- Your goal
Select every line containing the word "height" from the material, and copy those lines.

- Available data
============

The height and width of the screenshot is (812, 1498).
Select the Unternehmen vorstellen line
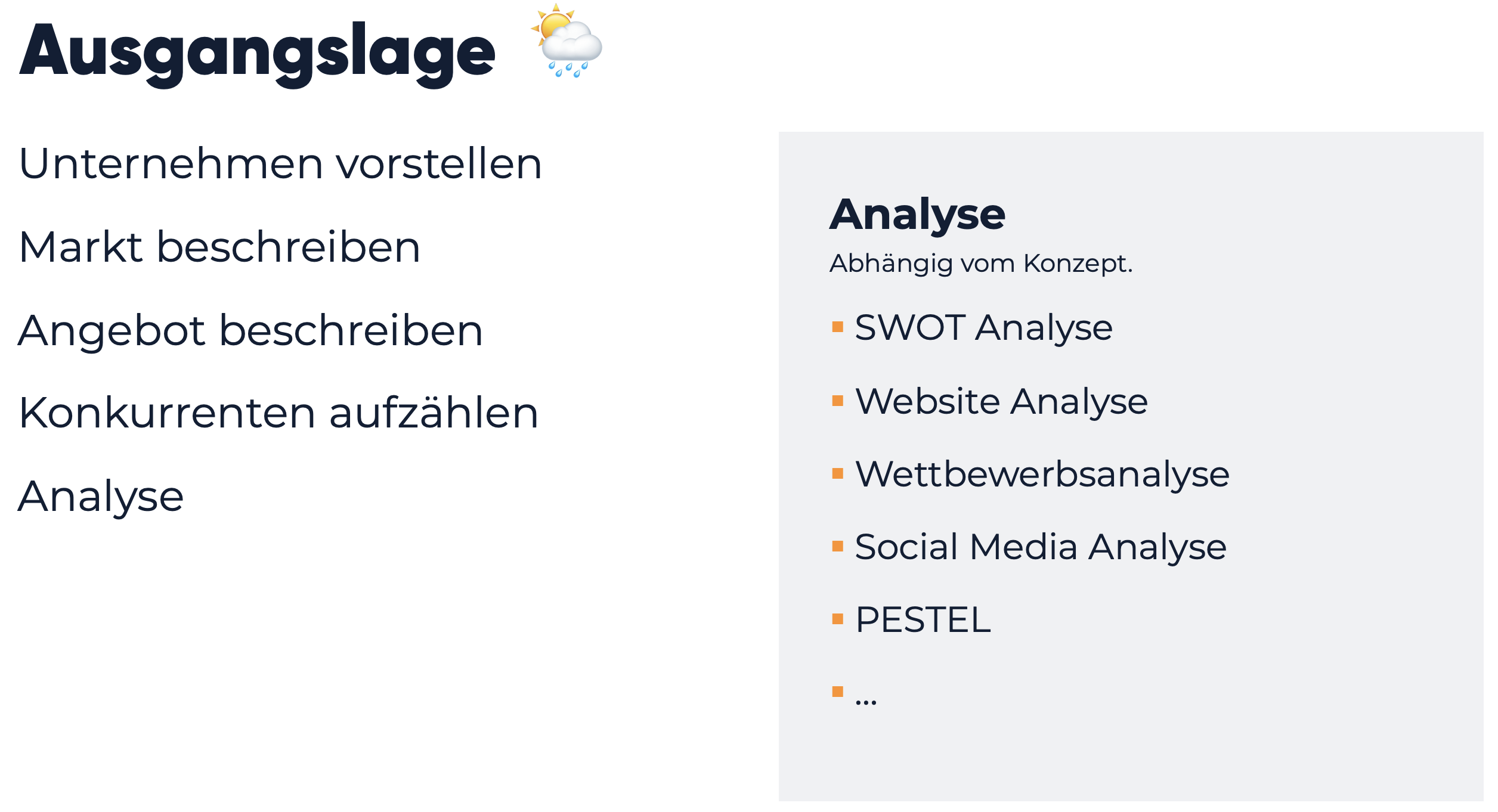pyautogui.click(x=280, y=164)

============

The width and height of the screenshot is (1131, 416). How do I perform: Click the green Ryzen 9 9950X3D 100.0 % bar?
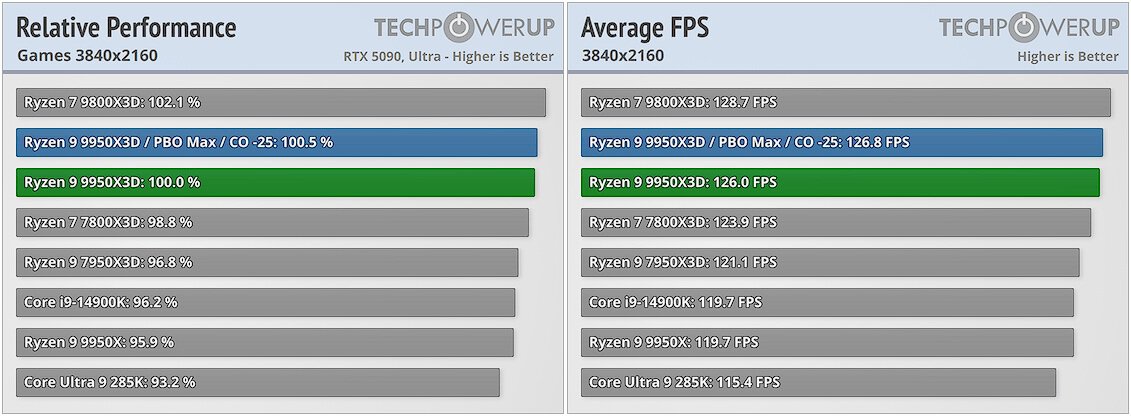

============

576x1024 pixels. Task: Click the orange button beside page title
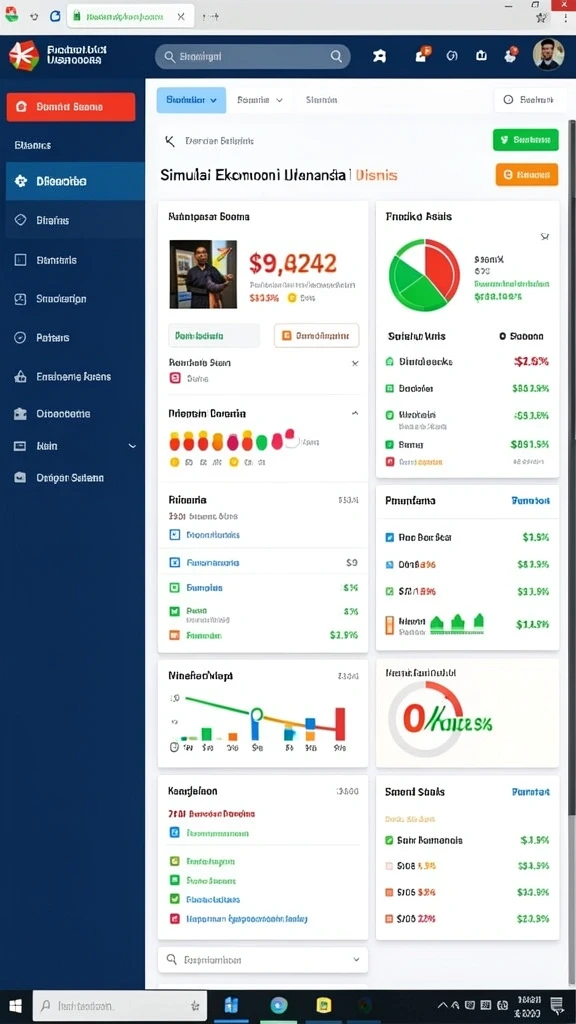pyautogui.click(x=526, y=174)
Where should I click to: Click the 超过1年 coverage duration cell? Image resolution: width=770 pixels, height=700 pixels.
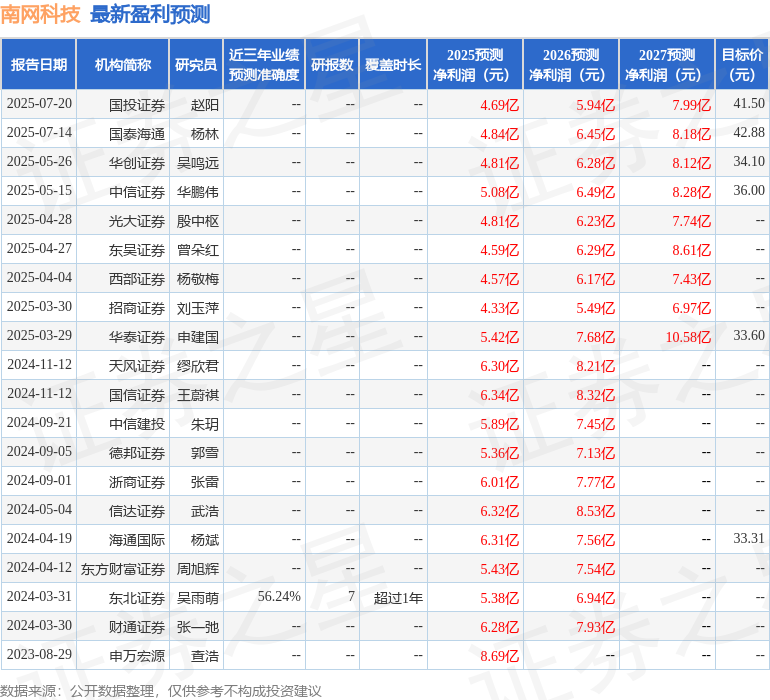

============

- Exercise solution
The height and width of the screenshot is (812, 1498).
The width and height of the screenshot is (1131, 416). How do I perform: Click the green Ryzen 9 9950X3D 100.0 % bar?
Where should I click to: Click the 超过1年 coverage duration cell? Image resolution: width=770 pixels, height=700 pixels.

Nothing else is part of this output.